Im Baustein der Spezialsituationen möchte sich Scout24 vom Kleinanzeigenportal AutoScout24 trennen und hat hierfür einen Verkaufsprozess initiiert. Laut mehreren Berichten wurden erste unverbindliche Gebote über mehr als 2 Mrd. EUR von PE-Investoren wie auch dem Konkurrenten Auto1 abgegeben. Großaktionär Elliott sieht in dem Asset einen Verkaufserlös von ca. 2,5 Mrd. EUR. An der Börse kommen die Nachrichten gut an, die Aktien von Scout24 markierten zum Ende des Berichtsmonats Oktober ein neues Allzeithoch.

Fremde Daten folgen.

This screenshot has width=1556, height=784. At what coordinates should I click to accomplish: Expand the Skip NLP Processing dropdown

Einen Schritt weiter ist der Großaktionär Fortum bei der geplanten Kontrollerlangung von Uniper. Die Finnen haben sich mit den beiden Investoren Knight Vinke und Elliott auf die Übernahme deren Aktienpakets an Uniper über rund 20,50% für einen Preis von 29,93 EUR je Anteilsschein geeinigt. Auf dem Weg zu einem Marktführer auf dem europäischen Energiemarkt ist allerdings noch die Freigabe der Behörden aus Russland und den USA erforderlich. Insbesondere rechtliche Hürden aus Russland haben bisher eine Komplettübernahme verhindert, allerdings zeigt sich Fortum nach intensiven Gesprächen optimistisch für eine Einigung zum ersten Quartal 2020. Hingegen schließt Großaktionär Fortum für die Dauer von mindestens zwei Jahren den Abschluss eines Beherrschungs- und Gewinnabführungsvertrags sowie eines Squeeze-Out aus. Die Portfolioposition wurde bereits im Vorfeld der Ereignisse zu höheren Kursen deutlich reduziert, da der von uns ermittelte faire Wert der Aktie erreicht wurde.

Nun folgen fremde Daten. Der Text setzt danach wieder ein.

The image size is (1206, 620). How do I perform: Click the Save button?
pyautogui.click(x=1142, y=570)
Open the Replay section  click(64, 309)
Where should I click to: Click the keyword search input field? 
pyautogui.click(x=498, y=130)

Bei Thyssenkrupp haben sich mittlerweile drei Allianzen mit größerem Kaufinteresse herausgebildet: Der finnische Aufzugshersteller Kone und CVC bilden ein Duo, ebenso die amerikanischen PE-Firmen Blackstone und Carlyle und die dritte Allianz besteht aus Advent, Cinven und Abu Dhabi Investments. Mit den ersten formellen, aber noch unverbindlichen Offerten, wird im vierten Quartal 2019 gerechnet. Die Finanzkraft der Investoren und das breite Interesse bieten ausreichend Potenzial für den Deal, wobei auch ein Börsengang noch nicht final vom Tisch ist.

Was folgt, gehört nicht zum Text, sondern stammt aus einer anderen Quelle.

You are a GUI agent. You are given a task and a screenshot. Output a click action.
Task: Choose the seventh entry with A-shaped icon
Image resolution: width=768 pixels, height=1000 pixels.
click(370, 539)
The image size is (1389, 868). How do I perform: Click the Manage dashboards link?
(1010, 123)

Die üppige Finanzkraft der Private Equity-Investoren kommt auch beim Verkauf des Getriebeherstellers Renk von VW zur Geltung. Demnach sind Angebote von Seiten strategischer Investoren als unattraktiv eingestuft worden. In der zweiten Bieterrunde für den Verkaufsprozess, der mit rund 700 Mio. EUR bewertet wird, haben sich nunmehr nur die PE-Firmen Carlyle, KKR und Triton qualifiziert.

Wir rechnen nicht nur anhand dieser Beispiele, dass Deutschland in den kommenden Monaten im Fokus von Unternehmensjägern stehen wird und somit die Aussicht auf attraktive Übernahmefälle bietet.